TEXTAUSSCHNITT:
========
OGH 15Os146/23v

OGH15Os146/23v11.3.2024

Der Oberste Gerichtshof hat am 11. März 2024 durch den Senatspräsidenten des Obersten Gerichtshofs Mag. Lendl als Vorsitzenden, die Hofrätinnen des Obersten Gerichtshofs Dr. Michel‑Kwapinski, Dr. Mann und Dr. Sadoghi sowie den Hofrat des Obersten Gerichtshofs Mag. Riffel in Gegenwart des Schriftführers Mag. Novak in der Strafsache gegen B* R* und andere Angeklagte wegen des Verbrechens des Raubes nach § 142 Abs 1 StGB und weiterer strafbarer Handlungen über die Nichtigkeitsbeschwerden und die Berufungen der Angeklagten * Z* und S* R* sowie über die Berufung des Angeklagten B* R* gegen das Urteil des Landesgerichts für Strafsachen Graz als Schöffengericht vom 21. September 2023, GZ 10 Hv 78/23h‑479, nach Anhörung der Generalprokuratur in nichtöffentlicher Sitzung zu Recht erkannt:

European Case Law Identifier: ECLI:AT:OGH0002:2024:0150OS00146.23V.0311.000

Rechtsgebiet: Strafrecht

 

Spruch:

 

Die Nichtigkeitsbeschwerden werden zurückgewiesen.
========
(Gespeicherte Dateneinträge)

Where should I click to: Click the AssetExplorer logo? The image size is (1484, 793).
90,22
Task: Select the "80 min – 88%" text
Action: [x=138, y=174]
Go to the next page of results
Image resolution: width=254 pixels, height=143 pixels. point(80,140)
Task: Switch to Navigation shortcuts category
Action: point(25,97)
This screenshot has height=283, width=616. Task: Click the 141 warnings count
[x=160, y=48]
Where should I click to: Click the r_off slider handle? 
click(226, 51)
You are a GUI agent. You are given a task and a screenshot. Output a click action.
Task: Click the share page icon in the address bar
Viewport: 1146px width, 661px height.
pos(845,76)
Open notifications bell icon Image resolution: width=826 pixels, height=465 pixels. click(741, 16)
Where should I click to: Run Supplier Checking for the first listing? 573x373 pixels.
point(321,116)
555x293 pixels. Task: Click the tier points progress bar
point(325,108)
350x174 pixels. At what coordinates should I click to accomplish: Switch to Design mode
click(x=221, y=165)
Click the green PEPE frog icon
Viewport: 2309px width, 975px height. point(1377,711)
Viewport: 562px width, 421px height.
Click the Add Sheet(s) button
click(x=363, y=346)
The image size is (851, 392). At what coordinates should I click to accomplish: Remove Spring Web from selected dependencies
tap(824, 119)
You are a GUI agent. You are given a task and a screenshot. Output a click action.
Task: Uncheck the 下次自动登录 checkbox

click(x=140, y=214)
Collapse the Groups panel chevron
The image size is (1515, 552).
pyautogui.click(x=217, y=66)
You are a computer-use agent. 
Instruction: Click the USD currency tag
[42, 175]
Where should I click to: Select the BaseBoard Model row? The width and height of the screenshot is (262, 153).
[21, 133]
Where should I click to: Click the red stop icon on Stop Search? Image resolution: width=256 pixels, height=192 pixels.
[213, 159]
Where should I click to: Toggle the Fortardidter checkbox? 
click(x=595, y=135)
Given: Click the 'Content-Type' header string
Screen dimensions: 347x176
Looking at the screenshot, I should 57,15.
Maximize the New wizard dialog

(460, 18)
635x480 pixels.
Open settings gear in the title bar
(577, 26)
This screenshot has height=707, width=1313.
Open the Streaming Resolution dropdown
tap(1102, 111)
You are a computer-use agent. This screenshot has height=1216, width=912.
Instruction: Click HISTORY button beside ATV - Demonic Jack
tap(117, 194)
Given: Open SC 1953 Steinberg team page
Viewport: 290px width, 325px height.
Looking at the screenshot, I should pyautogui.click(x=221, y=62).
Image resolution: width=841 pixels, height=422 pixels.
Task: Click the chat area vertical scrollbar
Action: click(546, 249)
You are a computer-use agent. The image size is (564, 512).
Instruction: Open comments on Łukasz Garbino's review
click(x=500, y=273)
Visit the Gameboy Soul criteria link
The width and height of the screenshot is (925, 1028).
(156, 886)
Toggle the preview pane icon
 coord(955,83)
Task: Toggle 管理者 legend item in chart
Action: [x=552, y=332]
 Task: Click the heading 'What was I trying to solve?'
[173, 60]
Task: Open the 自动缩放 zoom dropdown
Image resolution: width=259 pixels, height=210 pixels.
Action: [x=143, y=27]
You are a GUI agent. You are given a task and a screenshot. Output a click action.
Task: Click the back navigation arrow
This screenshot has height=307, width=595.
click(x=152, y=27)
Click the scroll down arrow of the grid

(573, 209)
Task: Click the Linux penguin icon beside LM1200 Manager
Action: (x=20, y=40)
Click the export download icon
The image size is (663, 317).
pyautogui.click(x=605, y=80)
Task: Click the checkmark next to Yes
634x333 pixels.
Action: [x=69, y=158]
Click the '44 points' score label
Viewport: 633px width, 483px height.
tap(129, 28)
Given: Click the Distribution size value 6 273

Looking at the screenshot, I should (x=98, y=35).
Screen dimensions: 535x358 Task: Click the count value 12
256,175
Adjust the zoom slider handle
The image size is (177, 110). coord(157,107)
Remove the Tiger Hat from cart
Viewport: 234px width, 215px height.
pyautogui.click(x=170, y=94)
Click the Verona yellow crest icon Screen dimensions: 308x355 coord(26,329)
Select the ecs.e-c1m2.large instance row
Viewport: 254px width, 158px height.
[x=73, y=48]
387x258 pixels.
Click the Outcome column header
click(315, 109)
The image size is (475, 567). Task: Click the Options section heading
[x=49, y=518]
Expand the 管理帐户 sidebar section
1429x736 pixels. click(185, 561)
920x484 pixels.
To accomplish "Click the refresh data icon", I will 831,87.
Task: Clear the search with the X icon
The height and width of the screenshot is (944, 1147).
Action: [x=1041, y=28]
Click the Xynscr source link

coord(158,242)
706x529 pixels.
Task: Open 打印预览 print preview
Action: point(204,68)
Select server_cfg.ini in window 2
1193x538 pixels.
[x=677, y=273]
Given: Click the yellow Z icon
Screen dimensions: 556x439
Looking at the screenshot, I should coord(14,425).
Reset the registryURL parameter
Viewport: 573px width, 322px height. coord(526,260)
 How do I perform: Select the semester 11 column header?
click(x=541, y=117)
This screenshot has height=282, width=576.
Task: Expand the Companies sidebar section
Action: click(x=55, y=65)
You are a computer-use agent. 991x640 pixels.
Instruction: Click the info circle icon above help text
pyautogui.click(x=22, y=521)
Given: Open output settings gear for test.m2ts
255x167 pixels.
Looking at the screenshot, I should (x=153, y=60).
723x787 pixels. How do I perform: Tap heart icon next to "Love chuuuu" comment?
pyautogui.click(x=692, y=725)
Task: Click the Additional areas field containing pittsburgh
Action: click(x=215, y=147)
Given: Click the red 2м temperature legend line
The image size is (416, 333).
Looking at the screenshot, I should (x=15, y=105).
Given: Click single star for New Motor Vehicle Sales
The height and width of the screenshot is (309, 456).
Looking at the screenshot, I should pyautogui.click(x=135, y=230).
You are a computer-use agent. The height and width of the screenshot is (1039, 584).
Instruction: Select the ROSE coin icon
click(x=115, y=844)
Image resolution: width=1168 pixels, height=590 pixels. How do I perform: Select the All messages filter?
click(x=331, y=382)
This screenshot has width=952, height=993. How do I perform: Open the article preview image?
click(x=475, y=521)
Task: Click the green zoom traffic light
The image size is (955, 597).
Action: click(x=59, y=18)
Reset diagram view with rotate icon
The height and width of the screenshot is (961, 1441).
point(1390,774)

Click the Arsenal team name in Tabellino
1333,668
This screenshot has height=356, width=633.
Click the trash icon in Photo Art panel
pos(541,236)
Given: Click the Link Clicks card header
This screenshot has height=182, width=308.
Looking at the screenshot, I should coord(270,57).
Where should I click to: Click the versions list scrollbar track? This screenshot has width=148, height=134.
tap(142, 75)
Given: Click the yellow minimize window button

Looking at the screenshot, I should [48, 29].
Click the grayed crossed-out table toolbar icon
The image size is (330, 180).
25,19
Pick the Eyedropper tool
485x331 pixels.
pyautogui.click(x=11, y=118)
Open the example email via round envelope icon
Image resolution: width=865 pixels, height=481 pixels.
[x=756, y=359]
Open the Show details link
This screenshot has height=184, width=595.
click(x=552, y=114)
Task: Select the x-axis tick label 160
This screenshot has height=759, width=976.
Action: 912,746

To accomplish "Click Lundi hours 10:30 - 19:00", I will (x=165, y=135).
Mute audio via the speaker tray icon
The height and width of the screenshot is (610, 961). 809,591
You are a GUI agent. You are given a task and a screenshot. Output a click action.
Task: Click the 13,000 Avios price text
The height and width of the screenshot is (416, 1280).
========
AUFGABE 1:
Schreiben Sie den Textausschnitt zur Entscheidung des Obersten Gerichtshofs von „European Case Law“ bis „Nichtigkeitsbeschwerden werden zurückgewiesen.“ wortgetreu ab.
AUFGABE 2:
Welches Gericht hat laut dem Textausschnitt das Urteil vom 21. September 2023 gefällt?

ANTWORTFELD 1:
European Case Law Identifier: ECLI:AT:OGH0002:2024:0150OS00146.23V.0311.000

Rechtsgebiet: Strafrecht

 

Spruch:

 

Die Nichtigkeitsbeschwerden werden zurückgewiesen.

ANTWORTFELD 2:
Das Landesgericht für Strafsachen Graz als Schöffengericht.